KontraS menilai kehadiran Waterpaw sebagai Penjabat Gubernur Papua Barat dapat membikin masif wacana DOB yang nyatanya ditolak oleh masyarakat. Kata Adelita, tidak menutup kemungkinan potensi pengamanan terkait penolakan tersebut akan semakin kuat lantaran Penjabat Kepala Daerah mempunyai latar belakang Polri.
"Kami khawatirkan akan memasifkan DOB itu sensiri dan juga tidak menutup kemungkinan karena preseden presedebln yang lalu, kita bisa melihat bahwa ketika TNI dan Polri menjabat legitimasi keamanannya akan semakin kuat. Itu hal yang kami khawatirkan," beber dia.
Laporkan Mendagri ke Ombudsman
KontraS bersama Indonesia Corruption Watch (ICW), dan Perkumpulan untuk Pemilu dan Demokrasi (Perludem) melaporkan Menteri Dalam Negeri ke Ombudsman RI pada hari ini.
Laporan tersebut terkait adanya dugaan Maladministrasi proses penentuan Penjabat Kepala Daerah yang tidak diselenggarakan secara transparan, akuntabel, dan partisipatif.
Adelita menyampaikan, pihak Kemendari melakukan penyimpangan prosedur dan pengambilan kewajiban hukum dalam proses penentuan Penjabat Kepala Daerah. Dalam hal ini, ada sejumlah hal yang menjadi sorotan koalisi masyarakat sipil.

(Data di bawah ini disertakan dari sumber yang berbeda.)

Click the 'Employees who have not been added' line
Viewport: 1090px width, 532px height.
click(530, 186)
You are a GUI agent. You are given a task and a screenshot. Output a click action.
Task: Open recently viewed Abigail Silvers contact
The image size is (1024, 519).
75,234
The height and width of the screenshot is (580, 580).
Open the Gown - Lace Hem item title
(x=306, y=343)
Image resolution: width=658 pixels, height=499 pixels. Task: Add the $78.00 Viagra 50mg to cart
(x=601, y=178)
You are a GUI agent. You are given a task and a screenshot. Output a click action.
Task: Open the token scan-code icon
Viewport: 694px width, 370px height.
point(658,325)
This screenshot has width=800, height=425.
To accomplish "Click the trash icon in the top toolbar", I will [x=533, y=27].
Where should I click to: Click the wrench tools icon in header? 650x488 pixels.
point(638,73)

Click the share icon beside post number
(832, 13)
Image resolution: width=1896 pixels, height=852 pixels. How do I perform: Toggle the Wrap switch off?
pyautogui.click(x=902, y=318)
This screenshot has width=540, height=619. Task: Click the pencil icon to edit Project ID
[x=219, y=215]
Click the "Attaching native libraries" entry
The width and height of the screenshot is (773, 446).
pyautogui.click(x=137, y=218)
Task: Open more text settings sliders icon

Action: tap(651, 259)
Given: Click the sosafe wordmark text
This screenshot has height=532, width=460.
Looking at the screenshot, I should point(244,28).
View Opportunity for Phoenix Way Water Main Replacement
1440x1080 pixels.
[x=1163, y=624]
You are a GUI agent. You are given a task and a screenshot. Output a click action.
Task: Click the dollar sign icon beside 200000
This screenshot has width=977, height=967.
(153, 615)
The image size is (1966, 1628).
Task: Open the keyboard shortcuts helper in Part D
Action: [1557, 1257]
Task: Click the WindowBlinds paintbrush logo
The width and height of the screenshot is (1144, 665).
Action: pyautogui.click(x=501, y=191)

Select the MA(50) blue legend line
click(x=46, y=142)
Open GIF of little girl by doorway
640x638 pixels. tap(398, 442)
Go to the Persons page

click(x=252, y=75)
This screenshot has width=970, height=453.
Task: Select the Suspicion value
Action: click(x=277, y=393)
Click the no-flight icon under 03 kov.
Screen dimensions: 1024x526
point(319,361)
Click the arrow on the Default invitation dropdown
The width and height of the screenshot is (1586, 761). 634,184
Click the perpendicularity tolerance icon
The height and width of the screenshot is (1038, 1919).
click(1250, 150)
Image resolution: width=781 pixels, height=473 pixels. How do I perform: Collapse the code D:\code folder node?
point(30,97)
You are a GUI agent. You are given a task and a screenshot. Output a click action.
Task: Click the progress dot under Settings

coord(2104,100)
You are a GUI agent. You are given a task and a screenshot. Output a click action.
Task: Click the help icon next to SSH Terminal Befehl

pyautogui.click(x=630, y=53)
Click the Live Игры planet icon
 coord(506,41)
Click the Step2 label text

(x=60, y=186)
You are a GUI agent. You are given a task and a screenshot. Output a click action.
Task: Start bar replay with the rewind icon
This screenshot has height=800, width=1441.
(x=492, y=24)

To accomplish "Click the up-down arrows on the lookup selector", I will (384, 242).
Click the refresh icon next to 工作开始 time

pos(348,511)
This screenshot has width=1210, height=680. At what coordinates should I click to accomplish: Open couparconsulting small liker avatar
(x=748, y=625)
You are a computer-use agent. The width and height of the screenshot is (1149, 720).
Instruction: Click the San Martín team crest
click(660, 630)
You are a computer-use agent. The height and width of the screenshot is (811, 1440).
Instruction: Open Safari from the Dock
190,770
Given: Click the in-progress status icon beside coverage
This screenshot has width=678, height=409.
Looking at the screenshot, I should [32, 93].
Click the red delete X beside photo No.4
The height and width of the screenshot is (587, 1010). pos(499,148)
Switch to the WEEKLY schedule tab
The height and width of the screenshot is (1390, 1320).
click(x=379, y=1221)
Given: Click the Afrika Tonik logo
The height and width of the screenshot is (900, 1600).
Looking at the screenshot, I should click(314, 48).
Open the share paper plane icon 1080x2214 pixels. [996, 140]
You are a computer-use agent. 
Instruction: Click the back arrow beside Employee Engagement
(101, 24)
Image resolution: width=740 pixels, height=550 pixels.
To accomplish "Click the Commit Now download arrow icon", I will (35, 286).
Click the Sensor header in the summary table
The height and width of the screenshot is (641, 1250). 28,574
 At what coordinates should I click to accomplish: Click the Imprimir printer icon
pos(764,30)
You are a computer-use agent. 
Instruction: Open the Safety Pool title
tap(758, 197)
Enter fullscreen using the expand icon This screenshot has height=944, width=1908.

"Proses ini kami nilai maladministrasi karena adanya penyimpangan prosedur dan pengambilan kewajiban hukum yang dilakukan pihak Menteri Dalam Negeri," ucap Adelita.
Sorotan pertama, mengenai adanya tata kelola yang tidak transparan, akuntabel, dan partisipatif. Kedua, soal penunjukan perwira TNI/Polri aktif sebagai Penjabat Kepala Daerah.
Sorotan ketiga adalah potensi konflik kepentingan dalam penunjukan Penjabat Kepala Daerah yang sudah berlangsung beberapa waktu lalu. Selain itu, koalisi masyarakat sipil juga menilai, penunjukan Penjabat Daerah melanggar asas profesionalitas.
Sebelum melapor ke Ombudsman RI, koalisi masyarakat sipil terlebih dahulu mengirim surat keberatan ke pihak Kemendagri pada akhir Mei 2022.Hanya saja, hingga kini hal tersebut tak kunjung di respons.
"Surat keberatannya terkait dengan penentuan Penjabat Kepala Daerah yang tidak transpaean, akuntabel, dan partisipatif. Secara formil memang Ombudsman menghendaki adanya uoaya keberatan dahulu kepada instansi terkait, baru melakukan pelaporan," beber Adelita.
Selain surat keberatan, koalisi juga sudah mengirimkan surat permohonan informasi. Surat tersebut berkaitan dengan proses, assesmen, proses penentuannya penunjukan Penjabat Kepala Darah.
"Kalau surat keberatan per akhir Mei lalu, kalau permohonan informasi masih dalam rentang waktu seminggu," pungkas Adelita.